Our study identified 10 pairs of siblings with similar outcomes (Table 3). In six pairs, both siblings were treated with PT, and in one pair, neither sibling was treated. In a trio, the elder two received PT, but the youngest did not; and in two additional pairs, the elder received no treatment, but the younger did. A possible explanation could be a higher titer of antibody in the maternal serum during the second pregnancy.

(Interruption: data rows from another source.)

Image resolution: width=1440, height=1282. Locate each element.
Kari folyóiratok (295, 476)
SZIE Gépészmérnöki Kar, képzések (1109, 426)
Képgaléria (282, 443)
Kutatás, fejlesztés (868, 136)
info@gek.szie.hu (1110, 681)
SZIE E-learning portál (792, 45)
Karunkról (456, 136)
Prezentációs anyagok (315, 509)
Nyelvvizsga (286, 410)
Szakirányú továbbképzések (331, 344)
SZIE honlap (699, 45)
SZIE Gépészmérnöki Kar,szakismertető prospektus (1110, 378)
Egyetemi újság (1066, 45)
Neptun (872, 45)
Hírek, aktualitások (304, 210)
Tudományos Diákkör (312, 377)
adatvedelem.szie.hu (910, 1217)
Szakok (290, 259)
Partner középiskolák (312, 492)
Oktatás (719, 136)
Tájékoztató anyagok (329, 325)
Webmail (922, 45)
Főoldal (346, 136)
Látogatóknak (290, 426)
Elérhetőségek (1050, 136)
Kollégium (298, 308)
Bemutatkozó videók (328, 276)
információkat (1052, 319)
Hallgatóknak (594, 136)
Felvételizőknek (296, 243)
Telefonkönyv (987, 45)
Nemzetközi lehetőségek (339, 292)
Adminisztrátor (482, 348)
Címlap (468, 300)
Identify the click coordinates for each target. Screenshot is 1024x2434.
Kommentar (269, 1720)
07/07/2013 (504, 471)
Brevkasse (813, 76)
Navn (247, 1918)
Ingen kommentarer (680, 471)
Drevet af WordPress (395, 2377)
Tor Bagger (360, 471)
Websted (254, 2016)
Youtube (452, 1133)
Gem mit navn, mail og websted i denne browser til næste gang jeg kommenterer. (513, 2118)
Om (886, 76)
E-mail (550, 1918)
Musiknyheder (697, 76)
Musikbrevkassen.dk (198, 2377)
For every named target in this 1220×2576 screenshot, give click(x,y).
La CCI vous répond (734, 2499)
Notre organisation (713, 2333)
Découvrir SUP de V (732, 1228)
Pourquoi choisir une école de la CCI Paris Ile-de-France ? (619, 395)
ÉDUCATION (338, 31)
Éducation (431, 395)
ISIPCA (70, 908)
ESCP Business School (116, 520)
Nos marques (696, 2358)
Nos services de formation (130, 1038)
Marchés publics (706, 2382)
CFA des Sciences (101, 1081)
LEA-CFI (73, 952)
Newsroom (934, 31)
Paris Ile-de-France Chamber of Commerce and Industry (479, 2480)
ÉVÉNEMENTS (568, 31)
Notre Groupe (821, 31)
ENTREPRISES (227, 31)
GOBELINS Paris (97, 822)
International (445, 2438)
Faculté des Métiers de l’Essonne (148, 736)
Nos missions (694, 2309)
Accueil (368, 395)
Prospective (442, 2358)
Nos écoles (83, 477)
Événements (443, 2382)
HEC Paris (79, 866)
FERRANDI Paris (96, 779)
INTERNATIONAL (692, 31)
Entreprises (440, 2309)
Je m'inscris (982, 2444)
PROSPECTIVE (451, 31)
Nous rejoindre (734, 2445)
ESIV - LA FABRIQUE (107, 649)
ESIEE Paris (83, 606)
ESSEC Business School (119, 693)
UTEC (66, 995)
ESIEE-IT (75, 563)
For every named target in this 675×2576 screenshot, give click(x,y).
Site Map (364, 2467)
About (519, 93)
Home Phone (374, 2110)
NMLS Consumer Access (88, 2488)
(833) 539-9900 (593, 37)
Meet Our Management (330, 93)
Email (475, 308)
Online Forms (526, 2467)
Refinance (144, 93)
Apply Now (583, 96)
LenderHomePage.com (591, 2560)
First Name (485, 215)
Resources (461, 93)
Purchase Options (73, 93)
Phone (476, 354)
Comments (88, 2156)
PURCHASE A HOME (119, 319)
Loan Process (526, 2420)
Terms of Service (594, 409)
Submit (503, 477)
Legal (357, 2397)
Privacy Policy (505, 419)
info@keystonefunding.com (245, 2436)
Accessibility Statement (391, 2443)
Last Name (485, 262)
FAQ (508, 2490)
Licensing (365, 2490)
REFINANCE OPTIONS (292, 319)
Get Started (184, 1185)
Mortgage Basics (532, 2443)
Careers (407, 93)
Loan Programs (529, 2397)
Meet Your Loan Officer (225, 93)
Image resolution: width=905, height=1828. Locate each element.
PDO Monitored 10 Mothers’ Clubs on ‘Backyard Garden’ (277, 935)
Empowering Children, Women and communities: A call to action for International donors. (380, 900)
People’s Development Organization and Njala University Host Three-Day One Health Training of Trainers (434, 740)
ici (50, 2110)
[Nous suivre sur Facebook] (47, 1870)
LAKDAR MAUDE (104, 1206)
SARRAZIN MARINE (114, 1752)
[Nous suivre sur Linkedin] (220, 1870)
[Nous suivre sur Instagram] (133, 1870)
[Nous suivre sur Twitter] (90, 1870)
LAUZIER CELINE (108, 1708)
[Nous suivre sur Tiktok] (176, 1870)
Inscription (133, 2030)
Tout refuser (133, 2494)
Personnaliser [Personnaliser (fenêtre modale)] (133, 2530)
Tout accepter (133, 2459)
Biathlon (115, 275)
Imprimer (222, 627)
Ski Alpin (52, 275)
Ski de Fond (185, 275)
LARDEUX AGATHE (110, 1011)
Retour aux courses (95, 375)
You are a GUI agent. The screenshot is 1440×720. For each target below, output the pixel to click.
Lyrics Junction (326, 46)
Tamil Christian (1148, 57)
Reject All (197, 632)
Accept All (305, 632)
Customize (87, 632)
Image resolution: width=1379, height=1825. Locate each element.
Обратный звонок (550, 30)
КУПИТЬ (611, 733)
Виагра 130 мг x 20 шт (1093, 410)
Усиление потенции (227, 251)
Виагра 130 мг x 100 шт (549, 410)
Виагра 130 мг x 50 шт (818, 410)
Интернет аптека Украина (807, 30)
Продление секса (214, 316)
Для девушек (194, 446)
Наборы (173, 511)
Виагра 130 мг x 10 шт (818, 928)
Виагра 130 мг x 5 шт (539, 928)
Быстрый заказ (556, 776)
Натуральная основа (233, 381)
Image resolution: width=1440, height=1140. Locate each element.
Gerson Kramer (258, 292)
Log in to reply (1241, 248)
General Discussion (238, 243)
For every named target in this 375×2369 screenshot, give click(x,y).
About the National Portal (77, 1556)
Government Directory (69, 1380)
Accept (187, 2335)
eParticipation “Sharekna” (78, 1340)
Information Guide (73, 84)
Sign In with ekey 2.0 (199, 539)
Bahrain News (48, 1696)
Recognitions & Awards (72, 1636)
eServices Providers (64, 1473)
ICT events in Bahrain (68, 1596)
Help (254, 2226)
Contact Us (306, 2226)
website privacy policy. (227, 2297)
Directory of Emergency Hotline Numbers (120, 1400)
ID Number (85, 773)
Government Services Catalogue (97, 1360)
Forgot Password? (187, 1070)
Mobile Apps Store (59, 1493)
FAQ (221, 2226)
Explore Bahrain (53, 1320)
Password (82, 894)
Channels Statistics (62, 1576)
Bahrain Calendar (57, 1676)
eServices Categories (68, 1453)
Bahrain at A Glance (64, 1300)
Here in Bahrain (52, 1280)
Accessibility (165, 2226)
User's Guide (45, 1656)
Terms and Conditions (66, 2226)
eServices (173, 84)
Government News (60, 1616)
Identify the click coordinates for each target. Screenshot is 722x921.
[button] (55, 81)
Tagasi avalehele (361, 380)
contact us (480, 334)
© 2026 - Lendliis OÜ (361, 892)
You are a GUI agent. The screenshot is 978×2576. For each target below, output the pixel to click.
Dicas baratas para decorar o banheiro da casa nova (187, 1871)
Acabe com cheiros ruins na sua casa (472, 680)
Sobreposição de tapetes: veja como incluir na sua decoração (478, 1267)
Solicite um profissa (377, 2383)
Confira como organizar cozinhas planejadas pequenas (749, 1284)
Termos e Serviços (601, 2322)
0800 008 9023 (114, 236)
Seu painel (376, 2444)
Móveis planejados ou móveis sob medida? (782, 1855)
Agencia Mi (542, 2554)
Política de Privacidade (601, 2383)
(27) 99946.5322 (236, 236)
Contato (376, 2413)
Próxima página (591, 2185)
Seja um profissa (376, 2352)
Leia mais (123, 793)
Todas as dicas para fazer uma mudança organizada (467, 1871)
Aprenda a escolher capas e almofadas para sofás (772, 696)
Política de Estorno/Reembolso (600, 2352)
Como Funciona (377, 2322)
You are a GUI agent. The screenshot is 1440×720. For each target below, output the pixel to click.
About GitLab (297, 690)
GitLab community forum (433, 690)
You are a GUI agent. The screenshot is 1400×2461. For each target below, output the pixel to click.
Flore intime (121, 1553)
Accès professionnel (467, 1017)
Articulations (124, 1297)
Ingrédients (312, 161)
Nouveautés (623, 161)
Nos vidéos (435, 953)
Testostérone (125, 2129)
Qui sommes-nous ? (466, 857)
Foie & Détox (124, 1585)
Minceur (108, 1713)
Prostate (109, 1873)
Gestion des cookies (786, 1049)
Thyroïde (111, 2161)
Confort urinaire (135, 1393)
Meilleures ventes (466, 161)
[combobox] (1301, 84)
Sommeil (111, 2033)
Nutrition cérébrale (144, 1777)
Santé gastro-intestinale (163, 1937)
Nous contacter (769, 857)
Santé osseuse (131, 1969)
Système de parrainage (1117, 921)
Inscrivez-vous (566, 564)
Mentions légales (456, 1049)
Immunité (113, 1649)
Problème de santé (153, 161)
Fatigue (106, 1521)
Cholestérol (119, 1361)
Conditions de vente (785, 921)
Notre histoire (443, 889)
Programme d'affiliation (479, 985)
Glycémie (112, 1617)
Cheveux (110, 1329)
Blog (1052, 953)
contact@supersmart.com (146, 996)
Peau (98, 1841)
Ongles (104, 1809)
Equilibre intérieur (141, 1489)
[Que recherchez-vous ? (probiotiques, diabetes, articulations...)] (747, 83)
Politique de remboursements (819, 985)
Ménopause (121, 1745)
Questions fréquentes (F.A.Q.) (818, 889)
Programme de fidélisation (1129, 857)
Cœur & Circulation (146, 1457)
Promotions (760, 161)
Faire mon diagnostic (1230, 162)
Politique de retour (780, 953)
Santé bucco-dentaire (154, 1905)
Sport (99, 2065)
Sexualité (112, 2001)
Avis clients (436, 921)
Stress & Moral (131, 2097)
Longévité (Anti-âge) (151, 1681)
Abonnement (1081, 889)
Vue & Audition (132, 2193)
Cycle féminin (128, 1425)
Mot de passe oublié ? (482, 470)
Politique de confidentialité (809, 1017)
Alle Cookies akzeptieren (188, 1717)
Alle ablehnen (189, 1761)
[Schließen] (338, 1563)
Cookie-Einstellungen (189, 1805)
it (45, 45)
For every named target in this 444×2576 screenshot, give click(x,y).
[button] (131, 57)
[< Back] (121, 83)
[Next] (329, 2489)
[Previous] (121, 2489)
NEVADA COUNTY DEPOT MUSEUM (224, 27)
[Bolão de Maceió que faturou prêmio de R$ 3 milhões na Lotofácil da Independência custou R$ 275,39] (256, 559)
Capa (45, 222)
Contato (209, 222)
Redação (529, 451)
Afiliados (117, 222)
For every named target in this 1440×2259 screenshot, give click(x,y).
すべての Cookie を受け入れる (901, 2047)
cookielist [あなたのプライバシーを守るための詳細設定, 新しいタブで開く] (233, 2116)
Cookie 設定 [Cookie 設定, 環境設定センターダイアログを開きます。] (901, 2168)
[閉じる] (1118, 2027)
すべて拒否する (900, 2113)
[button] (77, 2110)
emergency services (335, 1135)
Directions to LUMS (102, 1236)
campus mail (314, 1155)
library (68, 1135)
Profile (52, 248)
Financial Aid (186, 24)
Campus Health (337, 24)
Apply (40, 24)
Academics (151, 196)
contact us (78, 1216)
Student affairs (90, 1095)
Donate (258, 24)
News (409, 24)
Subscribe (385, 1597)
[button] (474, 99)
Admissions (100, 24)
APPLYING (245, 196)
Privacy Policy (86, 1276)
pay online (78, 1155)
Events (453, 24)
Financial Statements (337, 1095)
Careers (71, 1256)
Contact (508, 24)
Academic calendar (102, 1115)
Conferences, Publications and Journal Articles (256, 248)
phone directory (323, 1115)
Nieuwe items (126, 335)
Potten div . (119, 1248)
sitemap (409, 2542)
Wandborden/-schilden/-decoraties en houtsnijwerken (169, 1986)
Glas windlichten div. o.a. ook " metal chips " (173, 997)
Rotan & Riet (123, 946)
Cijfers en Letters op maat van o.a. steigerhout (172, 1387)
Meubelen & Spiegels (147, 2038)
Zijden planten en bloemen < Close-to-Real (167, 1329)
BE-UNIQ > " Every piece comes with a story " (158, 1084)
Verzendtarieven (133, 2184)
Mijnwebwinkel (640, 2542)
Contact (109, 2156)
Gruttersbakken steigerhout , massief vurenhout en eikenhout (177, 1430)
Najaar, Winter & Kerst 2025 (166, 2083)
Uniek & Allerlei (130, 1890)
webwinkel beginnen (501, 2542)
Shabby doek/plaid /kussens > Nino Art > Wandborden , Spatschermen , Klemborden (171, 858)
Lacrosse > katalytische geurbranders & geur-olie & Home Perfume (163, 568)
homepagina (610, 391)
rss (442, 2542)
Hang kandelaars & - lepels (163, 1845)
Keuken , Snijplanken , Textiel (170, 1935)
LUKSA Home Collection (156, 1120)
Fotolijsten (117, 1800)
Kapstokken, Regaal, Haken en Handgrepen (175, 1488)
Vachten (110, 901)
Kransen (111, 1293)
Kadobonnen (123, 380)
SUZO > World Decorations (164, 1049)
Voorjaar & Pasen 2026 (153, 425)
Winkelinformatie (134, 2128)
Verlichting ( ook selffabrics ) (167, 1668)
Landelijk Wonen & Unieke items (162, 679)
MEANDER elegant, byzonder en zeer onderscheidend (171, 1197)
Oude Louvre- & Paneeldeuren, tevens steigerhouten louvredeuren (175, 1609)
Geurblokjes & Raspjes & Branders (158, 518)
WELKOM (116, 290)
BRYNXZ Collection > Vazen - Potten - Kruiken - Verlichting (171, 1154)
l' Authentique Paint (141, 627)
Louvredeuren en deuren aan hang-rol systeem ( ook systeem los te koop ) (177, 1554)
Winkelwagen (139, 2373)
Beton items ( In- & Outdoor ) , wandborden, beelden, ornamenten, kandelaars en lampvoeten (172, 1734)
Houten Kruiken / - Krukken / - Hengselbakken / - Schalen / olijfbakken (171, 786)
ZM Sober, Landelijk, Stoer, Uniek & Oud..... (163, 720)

ABO antibody titer is not routinely determined for mothers during pregnancy or after birth, but it would certainly be important to see a correlation to the clinical presentation of ABO incompatibility.1
In our cohort, only 2 of 72 newborns (2.7%) who clinically manifested ABO HDFN received erythrocyte transfusion, which confirms the fact that only about 1.5–2 percent of cases of HDFN require transfusion therapy.22,23
ABO incompatibility is currently the most common cause of HDFN in the western world. In the future, however, changes in the ethnic structure of populations in Western and Central Europe could lead to even more cases.4 The incidence of HDFN due to ABO incompatibility is the same for first pregnancies as it is in subsequent pregnancies, so the condition is neither preventable nor predictable. Because ABO incompatibility rarely causes severe HDFN, routine antenatal tests to assess the potency of anti-A and anti-B are not indicated.4 In mothers who have a history of a previous infant affected by ABO HDFN, umbilical cord blood should be taken and tested as soon as possible after delivery.3
A limitation of this study is the small number of newborns with ABO incompatibility; future studies should be prospectively conducted on a larger sample. Another potential limitation of our study is the practice at our institution to not regularly perform an eluate in these cases, which would prove that the cause of DAT positivity was related to ABO incompatibility.
Although DAT as a test is not predictive of disease severity, it can be a useful tool to monitor newborns from ABO-incompatible mothers.15 It would be useful to perform ABO typing and a DAT on all newborns to determine the exact incidence of ABO incompatibility and assume the possible need for therapy, but according to current guidelines this testing is not recommended.24 Our recommendation is to determine the ABO blood group and DAT on umbilical cord blood samples from newborns whose mothers have unknown ABO group and IAT or a positive IAT. An umbilical cord blood sample after birth does not harm the child in any way and does not put the child at risk of anemia.